How many lines in the items below contain the word "photo"? Reply with the number alone.
┌──
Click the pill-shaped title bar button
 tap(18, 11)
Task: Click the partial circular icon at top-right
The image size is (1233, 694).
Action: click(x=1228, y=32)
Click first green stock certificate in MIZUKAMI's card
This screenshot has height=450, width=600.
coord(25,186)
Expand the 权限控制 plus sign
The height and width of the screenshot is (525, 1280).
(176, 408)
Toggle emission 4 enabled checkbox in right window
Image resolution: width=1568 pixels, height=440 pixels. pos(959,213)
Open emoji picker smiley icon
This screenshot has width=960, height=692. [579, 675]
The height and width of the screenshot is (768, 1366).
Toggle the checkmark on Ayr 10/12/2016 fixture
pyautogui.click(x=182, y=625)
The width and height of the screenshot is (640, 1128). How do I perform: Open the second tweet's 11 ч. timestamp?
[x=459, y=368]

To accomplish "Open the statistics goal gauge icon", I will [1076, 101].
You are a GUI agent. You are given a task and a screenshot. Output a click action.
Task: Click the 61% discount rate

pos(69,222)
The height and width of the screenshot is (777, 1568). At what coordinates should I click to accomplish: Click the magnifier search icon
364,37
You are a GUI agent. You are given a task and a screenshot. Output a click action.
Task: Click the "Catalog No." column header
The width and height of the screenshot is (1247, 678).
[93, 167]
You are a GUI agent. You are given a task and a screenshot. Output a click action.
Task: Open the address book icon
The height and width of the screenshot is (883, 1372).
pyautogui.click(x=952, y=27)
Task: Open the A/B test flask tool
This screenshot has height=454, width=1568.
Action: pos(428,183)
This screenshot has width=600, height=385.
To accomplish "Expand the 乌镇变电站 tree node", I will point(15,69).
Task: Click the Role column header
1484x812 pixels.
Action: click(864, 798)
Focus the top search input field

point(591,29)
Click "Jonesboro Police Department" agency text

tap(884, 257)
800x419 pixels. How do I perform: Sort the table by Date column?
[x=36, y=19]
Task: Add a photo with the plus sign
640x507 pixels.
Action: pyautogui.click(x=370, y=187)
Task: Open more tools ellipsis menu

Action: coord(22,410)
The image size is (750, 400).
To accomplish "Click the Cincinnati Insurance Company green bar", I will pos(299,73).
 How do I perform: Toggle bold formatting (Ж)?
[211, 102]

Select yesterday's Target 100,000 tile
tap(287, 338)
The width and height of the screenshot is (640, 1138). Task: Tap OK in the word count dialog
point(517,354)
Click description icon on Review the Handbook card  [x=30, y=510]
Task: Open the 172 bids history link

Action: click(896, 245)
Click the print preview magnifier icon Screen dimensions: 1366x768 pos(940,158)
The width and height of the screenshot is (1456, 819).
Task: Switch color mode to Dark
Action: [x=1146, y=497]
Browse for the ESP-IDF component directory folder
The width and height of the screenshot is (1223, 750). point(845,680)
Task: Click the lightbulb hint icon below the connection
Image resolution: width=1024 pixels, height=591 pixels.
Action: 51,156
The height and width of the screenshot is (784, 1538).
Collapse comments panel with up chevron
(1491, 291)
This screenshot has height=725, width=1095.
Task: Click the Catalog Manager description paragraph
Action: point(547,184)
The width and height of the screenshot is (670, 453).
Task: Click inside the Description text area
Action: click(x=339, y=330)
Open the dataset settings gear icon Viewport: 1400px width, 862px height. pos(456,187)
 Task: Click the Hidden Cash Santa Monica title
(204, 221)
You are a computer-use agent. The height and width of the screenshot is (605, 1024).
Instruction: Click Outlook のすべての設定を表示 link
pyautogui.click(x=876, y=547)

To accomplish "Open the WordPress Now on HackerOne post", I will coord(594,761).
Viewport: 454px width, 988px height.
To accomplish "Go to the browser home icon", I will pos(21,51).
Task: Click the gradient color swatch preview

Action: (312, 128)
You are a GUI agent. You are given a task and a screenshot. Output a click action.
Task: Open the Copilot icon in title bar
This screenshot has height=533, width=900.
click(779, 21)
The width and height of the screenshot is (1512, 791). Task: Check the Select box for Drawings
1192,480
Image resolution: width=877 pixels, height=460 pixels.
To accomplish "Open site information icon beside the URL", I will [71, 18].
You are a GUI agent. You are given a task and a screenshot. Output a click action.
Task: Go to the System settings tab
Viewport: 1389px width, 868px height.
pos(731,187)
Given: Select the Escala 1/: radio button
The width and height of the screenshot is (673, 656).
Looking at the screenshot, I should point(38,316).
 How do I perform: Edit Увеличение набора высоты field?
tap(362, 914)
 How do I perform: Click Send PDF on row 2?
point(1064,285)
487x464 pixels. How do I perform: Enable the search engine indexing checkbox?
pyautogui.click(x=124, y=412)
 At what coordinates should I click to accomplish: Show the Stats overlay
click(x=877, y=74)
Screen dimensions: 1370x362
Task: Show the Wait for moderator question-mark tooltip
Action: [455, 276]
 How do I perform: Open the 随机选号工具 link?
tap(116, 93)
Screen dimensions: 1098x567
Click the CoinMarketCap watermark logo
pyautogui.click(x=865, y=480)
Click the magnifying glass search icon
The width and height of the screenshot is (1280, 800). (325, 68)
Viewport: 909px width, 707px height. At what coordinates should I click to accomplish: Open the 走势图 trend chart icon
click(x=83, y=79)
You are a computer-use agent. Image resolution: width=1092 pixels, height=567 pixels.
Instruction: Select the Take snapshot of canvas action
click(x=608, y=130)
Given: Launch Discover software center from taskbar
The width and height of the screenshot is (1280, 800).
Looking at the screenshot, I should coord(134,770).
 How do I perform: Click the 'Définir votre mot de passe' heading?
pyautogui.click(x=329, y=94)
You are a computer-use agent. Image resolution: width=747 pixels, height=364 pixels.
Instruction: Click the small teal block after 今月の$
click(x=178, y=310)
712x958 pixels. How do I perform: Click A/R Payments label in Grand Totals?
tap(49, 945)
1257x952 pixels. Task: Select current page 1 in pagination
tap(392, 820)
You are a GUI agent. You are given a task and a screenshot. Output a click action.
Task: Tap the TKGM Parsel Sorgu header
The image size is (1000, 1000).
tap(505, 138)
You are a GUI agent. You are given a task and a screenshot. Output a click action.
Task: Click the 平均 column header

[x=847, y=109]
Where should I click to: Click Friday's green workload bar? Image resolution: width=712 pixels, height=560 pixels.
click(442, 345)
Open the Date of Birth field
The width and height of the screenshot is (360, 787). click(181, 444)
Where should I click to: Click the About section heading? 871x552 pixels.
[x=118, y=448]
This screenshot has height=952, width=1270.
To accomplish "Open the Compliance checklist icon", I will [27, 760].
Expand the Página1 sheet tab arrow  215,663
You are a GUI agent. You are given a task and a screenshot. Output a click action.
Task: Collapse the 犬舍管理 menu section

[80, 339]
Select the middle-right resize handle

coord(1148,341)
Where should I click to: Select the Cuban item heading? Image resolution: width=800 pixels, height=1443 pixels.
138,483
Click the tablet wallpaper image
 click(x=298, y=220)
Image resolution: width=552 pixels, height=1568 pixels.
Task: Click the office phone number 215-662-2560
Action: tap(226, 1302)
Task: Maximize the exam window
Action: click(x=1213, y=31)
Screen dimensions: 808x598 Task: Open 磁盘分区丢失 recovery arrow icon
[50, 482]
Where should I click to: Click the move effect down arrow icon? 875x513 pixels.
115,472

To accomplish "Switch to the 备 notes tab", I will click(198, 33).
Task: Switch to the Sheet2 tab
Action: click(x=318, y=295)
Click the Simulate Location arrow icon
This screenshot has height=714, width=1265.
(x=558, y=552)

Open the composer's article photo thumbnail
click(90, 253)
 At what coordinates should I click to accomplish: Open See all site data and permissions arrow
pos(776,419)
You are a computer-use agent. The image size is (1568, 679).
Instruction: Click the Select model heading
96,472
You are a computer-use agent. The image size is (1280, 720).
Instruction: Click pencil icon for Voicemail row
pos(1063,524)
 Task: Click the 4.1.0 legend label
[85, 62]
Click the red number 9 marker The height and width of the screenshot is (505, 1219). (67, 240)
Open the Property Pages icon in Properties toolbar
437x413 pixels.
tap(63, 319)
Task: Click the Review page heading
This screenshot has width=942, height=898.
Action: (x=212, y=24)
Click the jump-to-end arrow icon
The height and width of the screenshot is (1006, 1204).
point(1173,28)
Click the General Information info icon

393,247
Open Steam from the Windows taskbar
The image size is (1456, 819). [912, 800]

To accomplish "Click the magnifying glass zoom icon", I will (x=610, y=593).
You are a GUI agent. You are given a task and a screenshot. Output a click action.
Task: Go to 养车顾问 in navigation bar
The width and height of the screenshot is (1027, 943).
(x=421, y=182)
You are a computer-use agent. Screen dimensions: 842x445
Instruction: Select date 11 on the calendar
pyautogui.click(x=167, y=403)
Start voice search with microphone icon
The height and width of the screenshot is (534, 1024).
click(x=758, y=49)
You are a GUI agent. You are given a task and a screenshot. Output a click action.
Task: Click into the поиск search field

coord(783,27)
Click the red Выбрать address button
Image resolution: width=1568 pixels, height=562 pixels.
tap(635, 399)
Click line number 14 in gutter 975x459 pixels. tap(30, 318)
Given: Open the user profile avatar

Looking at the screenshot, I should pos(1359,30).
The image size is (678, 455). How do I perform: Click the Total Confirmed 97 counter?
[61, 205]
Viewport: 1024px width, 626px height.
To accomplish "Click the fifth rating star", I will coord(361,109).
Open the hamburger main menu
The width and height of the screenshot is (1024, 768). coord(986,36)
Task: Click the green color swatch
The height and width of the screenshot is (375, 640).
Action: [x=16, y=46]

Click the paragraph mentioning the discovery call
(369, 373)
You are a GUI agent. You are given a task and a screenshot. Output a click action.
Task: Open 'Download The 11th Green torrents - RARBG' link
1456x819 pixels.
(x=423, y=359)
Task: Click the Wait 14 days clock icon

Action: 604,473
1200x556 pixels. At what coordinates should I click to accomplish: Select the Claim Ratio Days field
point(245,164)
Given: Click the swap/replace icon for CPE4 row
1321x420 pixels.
└──
§ Answer
2